Source passage >>
——
He further noted that supporting shea butter could also be an innovative solution for tackling other important development agenda of the country such as the Millennium Development Goals (MDGs), as it would not only provide income to alleviate the poverty levels of women, but could potentially evolve into a viable export industry and an avenue for job creation, while slowing down the rural-urban drift. "Shea butter can be exported for making other commodities of high marketability such as soaps and oils that had high domestic, regional and international demands."
He said as a committed advocate of women's empowerment, the UNDP had been providing support to the Ministry of Women and Children's Affairs (MOWAC) to strengthen its position in national negotiating forums and to further its objectives of promoting gender equality at both policy and operational levels.
He stated that to it intended to further strengthen its partnership with Japan and welcome other interested partners to advance the empowerment of women in Ghana.
Mr Masamichi Ishikawa, Japanese Ambassador said the support of local shea butter industry was also in line with Ghana's Growth and Poverty Reduction Strategy II, which underscored the importance of export diversification and of private sector as a main engine of growth. He urged local communities in the project areas to work hard to produce quality-finished products to compete favourably with other shea butter producing countries and expressed the hope that Ghana would soon become a leading producer and exporter.
——
Dataset content >>
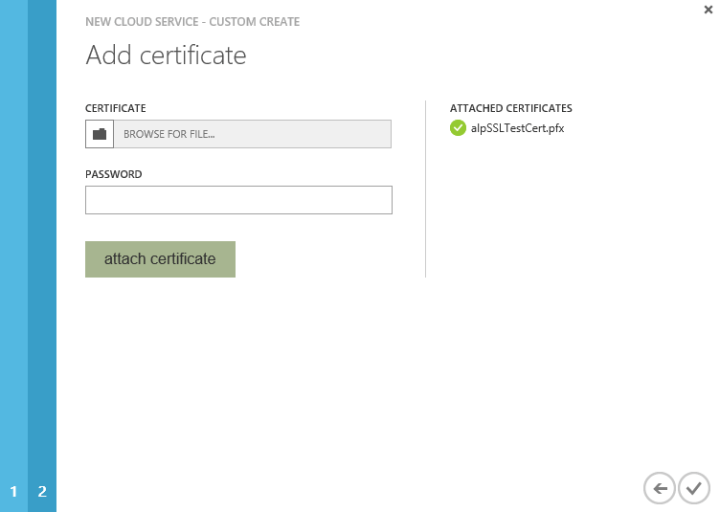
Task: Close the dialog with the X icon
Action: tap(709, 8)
——
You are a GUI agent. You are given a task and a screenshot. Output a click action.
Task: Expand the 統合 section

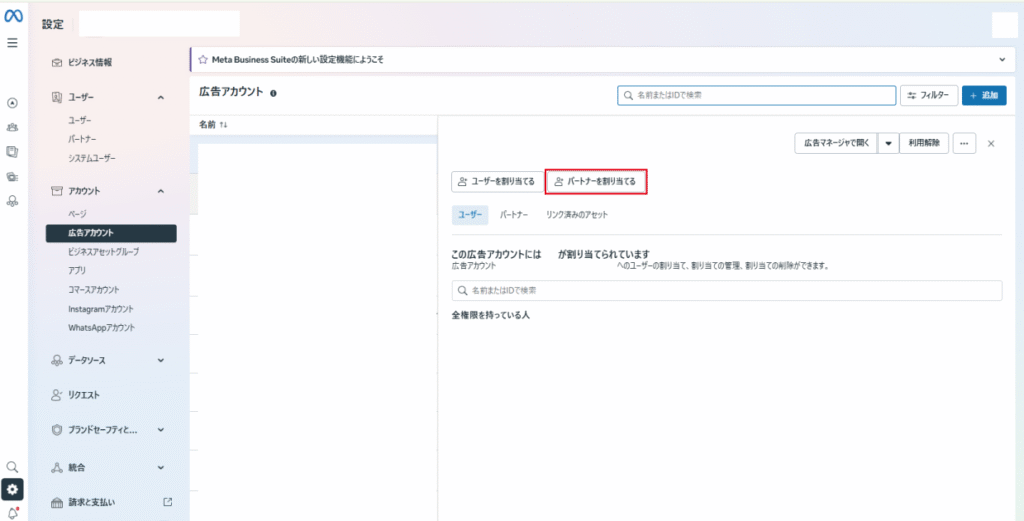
——
Instructions for the task >>
Could you transcribe the passage about support for Ghana's shea butter industry, word for word from start to finish?

Output >>
He further noted that supporting shea butter could also be an innovative solution for tackling other important development agenda of the country such as the Millennium Development Goals (MDGs), as it would not only provide income to alleviate the poverty levels of women, but could potentially evolve into a viable export industry and an avenue for job creation, while slowing down the rural-urban drift. "Shea butter can be exported for making other commodities of high marketability such as soaps and oils that had high domestic, regional and international demands."
He said as a committed advocate of women's empowerment, the UNDP had been providing support to the Ministry of Women and Children's Affairs (MOWAC) to strengthen its position in national negotiating forums and to further its objectives of promoting gender equality at both policy and operational levels.
He stated that to it intended to further strengthen its partnership with Japan and welcome other interested partners to advance the empowerment of women in Ghana.
Mr Masamichi Ishikawa, Japanese Ambassador said the support of local shea butter industry was also in line with Ghana's Growth and Poverty Reduction Strategy II, which underscored the importance of export diversification and of private sector as a main engine of growth. He urged local communities in the project areas to work hard to produce quality-finished products to compete favourably with other shea butter producing countries and expressed the hope that Ghana would soon become a leading producer and exporter.